=== RECORDS SHOWN ===

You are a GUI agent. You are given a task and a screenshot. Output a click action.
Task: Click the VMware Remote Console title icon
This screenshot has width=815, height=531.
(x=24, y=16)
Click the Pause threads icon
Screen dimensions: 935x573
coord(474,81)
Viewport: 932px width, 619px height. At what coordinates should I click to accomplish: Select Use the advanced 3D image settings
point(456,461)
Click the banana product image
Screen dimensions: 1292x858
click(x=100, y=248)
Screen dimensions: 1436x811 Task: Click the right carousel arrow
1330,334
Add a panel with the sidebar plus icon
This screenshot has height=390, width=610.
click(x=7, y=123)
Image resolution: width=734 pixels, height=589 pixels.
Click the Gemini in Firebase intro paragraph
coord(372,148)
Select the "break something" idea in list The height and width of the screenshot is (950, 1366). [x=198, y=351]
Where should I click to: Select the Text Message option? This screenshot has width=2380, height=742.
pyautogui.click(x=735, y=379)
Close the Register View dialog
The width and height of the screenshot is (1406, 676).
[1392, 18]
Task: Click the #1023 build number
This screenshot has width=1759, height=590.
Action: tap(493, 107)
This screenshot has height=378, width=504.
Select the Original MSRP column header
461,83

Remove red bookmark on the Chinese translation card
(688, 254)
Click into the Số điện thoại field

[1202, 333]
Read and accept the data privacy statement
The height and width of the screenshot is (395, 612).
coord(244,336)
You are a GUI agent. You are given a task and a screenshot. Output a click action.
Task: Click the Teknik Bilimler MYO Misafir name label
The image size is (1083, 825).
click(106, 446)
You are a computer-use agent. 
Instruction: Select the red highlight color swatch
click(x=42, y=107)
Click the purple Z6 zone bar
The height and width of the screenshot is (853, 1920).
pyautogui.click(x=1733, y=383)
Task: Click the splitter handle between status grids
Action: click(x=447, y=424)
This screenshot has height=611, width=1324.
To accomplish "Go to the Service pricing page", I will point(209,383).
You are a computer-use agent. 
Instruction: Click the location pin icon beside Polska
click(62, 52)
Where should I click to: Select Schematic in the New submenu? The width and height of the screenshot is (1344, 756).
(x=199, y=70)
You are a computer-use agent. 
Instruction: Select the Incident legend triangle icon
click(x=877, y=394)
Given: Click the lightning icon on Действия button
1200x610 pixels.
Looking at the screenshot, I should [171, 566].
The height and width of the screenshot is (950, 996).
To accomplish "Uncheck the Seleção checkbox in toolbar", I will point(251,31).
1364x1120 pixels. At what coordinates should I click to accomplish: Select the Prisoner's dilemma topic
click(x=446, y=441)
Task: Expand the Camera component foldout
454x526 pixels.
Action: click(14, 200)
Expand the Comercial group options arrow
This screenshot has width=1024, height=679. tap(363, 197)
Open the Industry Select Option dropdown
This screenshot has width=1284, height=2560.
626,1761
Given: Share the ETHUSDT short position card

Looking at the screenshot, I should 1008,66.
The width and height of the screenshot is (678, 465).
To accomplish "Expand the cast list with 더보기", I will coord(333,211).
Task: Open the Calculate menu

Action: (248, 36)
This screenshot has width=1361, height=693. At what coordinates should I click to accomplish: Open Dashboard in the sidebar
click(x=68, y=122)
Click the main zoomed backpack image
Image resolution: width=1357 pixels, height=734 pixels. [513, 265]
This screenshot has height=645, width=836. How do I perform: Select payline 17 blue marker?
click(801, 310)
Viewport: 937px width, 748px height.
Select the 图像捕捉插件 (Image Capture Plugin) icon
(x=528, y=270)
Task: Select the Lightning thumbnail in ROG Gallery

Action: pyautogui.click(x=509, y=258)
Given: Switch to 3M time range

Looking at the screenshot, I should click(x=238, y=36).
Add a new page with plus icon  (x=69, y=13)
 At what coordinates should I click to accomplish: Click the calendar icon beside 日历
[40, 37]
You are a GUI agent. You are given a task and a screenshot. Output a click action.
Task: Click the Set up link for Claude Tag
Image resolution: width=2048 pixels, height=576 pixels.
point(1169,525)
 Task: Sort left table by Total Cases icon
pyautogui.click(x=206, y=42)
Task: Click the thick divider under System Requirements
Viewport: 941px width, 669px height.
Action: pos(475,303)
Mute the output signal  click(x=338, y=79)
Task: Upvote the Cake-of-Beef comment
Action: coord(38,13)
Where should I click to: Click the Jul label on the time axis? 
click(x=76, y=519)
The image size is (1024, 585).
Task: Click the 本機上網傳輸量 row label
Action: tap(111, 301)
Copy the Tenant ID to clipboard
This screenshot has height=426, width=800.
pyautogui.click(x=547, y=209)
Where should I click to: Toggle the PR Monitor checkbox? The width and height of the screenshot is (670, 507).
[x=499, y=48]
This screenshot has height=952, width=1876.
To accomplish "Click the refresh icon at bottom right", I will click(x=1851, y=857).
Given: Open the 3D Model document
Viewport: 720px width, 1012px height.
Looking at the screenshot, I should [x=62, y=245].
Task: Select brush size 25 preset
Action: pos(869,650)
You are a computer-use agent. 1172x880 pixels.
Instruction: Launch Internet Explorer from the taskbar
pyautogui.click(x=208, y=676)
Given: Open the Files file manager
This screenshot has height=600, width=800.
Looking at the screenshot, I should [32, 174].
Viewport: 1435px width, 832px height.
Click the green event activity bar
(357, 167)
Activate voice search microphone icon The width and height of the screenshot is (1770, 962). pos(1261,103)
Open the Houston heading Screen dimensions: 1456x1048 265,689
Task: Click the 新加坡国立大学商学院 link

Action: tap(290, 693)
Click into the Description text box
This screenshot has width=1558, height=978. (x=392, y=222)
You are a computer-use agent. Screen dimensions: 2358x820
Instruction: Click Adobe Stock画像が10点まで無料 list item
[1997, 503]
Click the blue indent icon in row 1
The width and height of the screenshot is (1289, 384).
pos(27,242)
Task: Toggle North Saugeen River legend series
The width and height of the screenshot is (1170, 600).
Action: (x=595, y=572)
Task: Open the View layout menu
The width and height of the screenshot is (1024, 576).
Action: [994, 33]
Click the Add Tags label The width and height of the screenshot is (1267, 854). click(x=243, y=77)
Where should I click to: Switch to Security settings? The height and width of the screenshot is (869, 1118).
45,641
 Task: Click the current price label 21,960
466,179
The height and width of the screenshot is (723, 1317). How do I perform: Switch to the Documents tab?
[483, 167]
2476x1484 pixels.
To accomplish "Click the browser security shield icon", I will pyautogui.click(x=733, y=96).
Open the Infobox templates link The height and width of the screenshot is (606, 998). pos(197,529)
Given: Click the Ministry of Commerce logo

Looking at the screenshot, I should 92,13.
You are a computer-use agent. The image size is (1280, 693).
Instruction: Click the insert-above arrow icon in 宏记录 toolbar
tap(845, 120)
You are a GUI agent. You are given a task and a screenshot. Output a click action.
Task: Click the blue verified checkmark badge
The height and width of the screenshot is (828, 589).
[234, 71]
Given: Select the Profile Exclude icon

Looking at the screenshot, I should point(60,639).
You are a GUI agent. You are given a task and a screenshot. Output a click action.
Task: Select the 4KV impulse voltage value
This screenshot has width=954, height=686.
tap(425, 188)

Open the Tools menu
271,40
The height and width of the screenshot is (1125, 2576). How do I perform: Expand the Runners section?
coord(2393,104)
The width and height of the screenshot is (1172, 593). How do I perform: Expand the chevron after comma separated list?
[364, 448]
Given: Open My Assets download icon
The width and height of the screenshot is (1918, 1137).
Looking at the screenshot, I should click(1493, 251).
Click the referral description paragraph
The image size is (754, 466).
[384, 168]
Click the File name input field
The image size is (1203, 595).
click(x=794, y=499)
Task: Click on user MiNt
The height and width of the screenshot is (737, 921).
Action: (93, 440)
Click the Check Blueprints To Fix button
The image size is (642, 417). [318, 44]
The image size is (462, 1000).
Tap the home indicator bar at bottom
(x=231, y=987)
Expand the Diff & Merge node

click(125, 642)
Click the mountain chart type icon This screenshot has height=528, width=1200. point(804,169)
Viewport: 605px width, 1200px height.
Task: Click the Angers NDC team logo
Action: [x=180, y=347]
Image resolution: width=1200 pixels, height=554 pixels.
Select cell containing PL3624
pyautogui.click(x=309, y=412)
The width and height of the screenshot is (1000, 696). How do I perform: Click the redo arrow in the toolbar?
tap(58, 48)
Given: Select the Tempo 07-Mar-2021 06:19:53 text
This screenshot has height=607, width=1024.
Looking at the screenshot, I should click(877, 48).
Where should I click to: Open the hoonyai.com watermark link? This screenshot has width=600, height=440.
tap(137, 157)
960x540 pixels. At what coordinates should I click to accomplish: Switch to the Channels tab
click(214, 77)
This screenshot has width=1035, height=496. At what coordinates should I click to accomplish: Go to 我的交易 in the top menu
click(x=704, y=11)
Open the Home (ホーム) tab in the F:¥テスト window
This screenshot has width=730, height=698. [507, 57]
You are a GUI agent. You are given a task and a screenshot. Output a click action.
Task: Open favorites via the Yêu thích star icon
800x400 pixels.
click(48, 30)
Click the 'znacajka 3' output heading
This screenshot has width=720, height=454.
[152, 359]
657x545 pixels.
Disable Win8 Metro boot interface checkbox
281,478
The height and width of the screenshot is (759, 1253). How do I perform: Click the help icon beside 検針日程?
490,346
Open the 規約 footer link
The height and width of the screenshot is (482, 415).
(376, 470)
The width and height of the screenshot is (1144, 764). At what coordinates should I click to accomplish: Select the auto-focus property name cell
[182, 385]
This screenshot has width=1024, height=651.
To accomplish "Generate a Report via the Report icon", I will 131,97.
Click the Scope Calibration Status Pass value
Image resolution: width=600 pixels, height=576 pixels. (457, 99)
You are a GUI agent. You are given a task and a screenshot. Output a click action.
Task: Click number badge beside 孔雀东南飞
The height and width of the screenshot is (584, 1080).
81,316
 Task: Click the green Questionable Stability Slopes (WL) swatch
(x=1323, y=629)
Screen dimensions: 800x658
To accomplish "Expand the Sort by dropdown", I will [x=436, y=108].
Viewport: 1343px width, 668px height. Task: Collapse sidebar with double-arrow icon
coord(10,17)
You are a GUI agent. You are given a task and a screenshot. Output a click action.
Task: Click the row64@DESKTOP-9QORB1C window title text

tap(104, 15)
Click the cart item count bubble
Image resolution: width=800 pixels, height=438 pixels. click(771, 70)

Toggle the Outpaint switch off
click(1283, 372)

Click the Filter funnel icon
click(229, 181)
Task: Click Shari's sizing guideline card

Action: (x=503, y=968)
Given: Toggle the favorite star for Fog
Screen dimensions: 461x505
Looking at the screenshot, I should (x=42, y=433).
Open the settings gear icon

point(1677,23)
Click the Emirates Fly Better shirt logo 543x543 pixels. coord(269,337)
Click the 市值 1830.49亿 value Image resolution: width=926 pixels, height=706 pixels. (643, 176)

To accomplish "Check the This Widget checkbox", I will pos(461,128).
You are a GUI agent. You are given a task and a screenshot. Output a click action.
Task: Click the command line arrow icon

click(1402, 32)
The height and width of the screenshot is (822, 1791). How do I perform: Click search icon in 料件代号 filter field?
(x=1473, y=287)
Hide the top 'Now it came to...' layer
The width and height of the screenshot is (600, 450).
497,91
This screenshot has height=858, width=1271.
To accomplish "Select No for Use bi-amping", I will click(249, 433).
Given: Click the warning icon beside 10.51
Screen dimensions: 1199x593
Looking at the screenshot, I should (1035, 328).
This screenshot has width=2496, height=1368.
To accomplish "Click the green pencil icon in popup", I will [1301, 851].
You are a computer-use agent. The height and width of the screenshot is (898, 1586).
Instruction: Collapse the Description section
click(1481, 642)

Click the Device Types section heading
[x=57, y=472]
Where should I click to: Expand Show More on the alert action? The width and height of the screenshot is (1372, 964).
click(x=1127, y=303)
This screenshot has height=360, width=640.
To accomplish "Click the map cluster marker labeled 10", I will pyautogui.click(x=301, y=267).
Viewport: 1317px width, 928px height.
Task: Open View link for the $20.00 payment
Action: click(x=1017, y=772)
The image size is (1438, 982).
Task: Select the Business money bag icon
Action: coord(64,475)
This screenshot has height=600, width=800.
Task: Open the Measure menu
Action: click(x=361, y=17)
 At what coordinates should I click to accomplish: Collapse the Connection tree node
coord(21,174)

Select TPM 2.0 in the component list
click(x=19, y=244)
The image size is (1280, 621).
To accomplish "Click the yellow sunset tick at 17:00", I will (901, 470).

===

PROBLEM DETAILS>
Scan the records above for the word "plus" and return every line where it occurs.

REPLY>
Add a panel with the sidebar plus icon
Add a new page with plus icon  (x=69, y=13)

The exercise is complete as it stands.